═══ INPUT

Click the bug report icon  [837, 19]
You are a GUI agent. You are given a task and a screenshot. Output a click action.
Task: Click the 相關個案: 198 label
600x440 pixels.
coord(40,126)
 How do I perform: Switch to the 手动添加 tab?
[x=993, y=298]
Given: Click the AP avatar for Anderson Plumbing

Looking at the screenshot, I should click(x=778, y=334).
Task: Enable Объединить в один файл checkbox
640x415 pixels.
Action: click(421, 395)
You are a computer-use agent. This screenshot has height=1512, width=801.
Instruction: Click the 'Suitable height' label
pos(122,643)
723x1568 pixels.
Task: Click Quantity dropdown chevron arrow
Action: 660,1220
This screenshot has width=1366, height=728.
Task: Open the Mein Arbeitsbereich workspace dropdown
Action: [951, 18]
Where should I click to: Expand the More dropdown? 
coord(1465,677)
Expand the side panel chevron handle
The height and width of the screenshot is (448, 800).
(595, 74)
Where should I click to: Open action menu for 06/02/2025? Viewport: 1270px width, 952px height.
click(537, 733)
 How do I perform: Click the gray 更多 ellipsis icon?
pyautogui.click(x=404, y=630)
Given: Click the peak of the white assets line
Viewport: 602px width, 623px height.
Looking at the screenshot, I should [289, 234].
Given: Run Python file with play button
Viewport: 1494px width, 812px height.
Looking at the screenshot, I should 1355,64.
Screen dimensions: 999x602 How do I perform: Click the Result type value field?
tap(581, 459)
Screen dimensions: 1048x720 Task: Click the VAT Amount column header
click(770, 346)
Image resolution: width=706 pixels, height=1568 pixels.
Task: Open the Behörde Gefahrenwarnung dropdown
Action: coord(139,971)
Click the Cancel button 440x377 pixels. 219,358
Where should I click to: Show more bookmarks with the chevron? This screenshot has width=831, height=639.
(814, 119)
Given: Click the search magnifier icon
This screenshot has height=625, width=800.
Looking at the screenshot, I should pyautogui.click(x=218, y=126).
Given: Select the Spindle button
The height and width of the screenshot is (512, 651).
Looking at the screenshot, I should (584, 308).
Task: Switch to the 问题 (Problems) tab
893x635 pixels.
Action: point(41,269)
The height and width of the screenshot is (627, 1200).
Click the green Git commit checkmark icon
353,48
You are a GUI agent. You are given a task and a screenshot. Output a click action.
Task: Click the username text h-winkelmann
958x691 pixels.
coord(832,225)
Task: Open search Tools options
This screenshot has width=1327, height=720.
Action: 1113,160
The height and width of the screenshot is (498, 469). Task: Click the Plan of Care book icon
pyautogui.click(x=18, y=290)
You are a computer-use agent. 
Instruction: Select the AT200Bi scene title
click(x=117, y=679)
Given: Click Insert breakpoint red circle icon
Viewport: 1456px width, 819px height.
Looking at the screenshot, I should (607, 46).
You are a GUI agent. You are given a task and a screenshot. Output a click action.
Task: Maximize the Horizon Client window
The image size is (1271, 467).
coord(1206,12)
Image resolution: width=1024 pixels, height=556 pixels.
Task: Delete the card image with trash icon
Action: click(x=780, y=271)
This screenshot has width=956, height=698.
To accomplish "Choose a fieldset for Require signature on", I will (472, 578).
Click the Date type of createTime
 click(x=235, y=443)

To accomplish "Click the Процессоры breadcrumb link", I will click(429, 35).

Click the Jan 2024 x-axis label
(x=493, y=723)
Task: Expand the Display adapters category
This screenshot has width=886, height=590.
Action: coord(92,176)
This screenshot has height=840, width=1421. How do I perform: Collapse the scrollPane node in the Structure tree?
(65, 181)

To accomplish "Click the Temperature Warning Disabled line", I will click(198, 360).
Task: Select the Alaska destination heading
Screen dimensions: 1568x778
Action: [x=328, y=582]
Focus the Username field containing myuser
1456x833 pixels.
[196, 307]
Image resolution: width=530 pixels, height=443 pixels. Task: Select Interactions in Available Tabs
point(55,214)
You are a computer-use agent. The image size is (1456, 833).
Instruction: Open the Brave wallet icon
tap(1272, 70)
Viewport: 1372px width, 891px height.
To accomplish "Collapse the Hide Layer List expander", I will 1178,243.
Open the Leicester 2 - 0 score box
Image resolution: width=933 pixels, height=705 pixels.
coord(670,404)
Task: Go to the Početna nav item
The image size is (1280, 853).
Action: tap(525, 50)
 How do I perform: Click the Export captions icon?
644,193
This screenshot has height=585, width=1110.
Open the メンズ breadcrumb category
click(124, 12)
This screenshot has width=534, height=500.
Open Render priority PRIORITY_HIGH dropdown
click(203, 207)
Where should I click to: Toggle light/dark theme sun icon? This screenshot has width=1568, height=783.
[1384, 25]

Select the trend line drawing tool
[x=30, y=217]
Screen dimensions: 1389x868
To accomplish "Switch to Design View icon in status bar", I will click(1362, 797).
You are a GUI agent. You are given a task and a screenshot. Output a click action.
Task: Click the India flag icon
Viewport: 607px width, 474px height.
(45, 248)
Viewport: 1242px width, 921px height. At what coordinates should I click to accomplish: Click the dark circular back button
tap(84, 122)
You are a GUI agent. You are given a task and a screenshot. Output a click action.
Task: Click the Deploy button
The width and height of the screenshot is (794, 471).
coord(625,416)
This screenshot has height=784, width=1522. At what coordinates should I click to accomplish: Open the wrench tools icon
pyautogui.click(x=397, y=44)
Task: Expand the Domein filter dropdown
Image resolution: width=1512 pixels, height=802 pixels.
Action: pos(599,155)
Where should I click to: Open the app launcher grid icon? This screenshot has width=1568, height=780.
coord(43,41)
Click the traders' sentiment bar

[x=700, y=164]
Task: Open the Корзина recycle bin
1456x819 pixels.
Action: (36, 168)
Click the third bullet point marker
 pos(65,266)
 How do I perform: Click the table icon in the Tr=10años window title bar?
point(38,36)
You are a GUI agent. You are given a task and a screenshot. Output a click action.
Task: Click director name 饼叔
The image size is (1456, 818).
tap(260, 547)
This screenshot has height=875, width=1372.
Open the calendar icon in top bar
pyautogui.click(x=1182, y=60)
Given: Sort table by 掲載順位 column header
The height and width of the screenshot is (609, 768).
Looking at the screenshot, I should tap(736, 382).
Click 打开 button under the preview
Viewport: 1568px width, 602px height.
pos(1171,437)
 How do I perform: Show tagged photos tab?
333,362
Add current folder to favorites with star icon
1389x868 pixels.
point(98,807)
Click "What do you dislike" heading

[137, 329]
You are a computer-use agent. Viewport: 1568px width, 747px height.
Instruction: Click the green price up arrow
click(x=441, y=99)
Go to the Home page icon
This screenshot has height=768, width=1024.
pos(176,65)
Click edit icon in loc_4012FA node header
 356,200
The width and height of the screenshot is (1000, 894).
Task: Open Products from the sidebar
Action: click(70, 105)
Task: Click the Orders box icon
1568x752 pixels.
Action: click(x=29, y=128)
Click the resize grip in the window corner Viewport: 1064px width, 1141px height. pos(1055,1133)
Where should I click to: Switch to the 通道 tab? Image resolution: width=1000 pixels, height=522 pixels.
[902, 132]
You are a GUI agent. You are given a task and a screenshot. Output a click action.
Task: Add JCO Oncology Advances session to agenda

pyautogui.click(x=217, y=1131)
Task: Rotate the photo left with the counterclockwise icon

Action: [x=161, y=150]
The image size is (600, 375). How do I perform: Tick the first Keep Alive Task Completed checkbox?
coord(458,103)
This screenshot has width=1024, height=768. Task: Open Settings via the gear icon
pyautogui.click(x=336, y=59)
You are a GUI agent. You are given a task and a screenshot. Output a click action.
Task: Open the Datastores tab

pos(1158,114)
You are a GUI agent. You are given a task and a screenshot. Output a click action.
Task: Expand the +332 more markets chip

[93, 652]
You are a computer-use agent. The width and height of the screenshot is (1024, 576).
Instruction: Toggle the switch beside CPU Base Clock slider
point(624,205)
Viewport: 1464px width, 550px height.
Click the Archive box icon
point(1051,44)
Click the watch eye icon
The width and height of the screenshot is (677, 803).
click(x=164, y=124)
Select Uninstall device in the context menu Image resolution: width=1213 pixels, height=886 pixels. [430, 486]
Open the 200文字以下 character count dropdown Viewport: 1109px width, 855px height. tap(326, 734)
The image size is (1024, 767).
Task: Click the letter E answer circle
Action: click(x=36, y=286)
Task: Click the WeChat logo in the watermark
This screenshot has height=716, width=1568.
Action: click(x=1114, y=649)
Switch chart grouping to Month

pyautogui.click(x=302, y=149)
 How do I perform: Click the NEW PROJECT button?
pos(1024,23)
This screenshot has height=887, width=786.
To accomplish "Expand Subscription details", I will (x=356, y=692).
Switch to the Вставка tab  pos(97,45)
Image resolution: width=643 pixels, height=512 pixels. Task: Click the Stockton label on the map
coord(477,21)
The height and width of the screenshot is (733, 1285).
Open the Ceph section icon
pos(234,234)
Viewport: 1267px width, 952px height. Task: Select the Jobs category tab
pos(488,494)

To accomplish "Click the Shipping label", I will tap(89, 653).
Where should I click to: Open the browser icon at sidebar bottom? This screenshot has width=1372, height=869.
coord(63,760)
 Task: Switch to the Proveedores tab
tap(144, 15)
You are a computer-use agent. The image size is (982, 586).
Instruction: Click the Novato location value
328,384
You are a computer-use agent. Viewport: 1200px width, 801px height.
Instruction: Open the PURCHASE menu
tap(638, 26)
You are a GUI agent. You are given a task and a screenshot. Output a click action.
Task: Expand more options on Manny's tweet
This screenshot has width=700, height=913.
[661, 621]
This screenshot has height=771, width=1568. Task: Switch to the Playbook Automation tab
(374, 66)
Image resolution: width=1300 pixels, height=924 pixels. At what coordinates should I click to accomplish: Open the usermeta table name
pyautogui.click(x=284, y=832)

══════

OBJECTIVE → Copy out the material from the line that contains "Viewport: 1267px width, 952px" through the line that contains "coord(63,760)", with both of those lines included.

EXERCISE ANSWER →
Viewport: 1267px width, 952px height. Task: Select the Jobs category tab
pos(488,494)

To accomplish "Click the Shipping label", I will tap(89, 653).
Where should I click to: Open the browser icon at sidebar bottom? This screenshot has width=1372, height=869.
coord(63,760)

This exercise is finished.